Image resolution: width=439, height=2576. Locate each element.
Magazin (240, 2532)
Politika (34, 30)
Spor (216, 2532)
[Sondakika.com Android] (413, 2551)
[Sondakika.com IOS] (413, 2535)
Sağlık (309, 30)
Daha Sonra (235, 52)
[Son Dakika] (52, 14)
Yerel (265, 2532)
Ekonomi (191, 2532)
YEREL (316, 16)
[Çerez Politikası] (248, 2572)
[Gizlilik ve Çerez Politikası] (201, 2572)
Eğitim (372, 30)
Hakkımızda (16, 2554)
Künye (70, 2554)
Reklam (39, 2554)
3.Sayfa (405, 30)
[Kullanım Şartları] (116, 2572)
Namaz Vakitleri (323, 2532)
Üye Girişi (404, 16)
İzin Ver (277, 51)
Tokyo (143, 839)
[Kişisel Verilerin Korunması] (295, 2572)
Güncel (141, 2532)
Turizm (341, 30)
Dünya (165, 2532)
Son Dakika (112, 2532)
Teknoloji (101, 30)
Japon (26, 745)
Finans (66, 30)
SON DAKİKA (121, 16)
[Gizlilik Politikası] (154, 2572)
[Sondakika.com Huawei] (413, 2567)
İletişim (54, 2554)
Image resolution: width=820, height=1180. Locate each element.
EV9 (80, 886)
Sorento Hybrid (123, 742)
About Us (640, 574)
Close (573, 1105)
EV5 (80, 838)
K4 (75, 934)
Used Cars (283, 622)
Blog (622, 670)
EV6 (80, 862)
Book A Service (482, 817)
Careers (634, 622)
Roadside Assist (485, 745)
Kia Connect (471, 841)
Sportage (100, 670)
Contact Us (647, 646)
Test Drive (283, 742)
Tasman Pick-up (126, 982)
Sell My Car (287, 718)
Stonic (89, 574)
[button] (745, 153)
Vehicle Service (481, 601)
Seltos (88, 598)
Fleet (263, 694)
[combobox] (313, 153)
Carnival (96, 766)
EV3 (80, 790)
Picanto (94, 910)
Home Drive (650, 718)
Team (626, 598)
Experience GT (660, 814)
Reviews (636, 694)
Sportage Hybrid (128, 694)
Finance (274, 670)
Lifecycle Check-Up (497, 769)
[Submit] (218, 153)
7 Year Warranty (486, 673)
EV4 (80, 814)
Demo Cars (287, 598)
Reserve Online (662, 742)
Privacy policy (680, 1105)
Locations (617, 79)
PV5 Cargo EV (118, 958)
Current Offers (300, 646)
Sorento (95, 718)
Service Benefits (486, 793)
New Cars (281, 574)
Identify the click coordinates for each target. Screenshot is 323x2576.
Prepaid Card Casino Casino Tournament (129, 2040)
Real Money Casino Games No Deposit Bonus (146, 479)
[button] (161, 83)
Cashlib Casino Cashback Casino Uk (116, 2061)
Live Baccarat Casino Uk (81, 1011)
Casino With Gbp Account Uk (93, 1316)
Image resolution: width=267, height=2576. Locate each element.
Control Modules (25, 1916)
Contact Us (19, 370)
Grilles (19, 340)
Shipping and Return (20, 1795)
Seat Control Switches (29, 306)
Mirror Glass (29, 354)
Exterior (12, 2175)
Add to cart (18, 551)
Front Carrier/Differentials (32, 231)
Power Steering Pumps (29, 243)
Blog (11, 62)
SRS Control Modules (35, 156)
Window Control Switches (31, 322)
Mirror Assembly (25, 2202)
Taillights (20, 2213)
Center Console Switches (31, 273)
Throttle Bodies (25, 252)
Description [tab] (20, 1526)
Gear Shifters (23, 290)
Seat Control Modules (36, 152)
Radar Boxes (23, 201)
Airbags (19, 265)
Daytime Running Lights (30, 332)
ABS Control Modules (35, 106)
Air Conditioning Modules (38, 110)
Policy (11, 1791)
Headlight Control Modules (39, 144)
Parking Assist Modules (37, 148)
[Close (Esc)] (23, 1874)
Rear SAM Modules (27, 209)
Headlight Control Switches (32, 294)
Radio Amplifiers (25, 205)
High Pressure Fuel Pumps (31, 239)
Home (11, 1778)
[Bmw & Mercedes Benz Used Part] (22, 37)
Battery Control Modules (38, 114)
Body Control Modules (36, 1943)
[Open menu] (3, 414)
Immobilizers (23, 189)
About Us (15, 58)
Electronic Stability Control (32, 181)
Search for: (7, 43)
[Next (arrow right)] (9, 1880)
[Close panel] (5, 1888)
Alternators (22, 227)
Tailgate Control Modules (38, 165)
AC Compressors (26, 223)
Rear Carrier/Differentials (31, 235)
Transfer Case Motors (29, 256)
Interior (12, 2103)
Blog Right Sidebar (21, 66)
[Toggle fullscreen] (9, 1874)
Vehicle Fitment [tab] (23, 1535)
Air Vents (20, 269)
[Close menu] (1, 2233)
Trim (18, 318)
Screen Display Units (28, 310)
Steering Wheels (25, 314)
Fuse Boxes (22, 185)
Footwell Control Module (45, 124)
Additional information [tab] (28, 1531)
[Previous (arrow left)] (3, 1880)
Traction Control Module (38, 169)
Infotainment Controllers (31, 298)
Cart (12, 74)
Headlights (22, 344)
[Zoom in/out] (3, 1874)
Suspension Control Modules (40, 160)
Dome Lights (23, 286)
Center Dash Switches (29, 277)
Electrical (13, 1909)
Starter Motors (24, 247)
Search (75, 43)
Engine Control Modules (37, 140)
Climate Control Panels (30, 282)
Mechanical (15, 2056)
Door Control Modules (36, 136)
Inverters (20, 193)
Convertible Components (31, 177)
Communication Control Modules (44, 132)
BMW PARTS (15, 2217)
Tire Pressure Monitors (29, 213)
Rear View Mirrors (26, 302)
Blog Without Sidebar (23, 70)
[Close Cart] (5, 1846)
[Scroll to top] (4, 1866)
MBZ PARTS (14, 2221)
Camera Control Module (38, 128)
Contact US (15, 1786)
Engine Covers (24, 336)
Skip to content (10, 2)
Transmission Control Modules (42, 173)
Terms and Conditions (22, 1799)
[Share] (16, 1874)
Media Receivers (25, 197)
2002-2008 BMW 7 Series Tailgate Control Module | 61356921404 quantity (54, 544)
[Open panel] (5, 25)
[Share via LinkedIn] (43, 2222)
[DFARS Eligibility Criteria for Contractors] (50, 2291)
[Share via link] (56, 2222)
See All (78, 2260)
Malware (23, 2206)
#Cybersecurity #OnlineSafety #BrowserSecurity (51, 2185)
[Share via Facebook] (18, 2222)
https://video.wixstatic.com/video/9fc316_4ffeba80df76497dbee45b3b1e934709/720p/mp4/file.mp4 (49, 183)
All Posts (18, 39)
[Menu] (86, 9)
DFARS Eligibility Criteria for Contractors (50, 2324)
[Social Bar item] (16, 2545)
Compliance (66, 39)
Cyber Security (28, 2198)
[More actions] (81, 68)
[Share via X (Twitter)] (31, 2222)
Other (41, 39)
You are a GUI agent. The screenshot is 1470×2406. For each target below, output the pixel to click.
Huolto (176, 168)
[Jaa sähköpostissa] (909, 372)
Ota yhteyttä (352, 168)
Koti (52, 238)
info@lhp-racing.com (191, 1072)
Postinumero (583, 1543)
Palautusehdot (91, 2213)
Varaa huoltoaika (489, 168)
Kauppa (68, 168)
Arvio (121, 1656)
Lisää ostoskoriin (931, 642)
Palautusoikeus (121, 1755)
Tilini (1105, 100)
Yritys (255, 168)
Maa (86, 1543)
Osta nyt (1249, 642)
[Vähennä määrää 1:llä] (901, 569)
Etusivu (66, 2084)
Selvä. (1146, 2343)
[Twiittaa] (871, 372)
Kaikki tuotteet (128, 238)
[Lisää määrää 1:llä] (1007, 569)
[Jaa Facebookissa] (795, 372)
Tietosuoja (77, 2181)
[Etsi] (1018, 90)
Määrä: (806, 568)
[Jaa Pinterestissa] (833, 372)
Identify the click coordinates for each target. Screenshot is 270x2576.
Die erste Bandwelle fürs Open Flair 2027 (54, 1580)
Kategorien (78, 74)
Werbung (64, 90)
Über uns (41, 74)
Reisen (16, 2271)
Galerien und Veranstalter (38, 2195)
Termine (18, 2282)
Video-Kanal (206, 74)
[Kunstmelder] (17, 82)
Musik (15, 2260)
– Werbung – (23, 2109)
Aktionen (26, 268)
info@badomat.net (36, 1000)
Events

◆ ◆ ◆

**EXERCISE INSTRUCTIONS:** Every line of the listing that includes the word "Center" belongs in the answer.

**WRITTEN REPLY:**
Center Console Switches (31, 273)
Center Dash Switches (29, 277)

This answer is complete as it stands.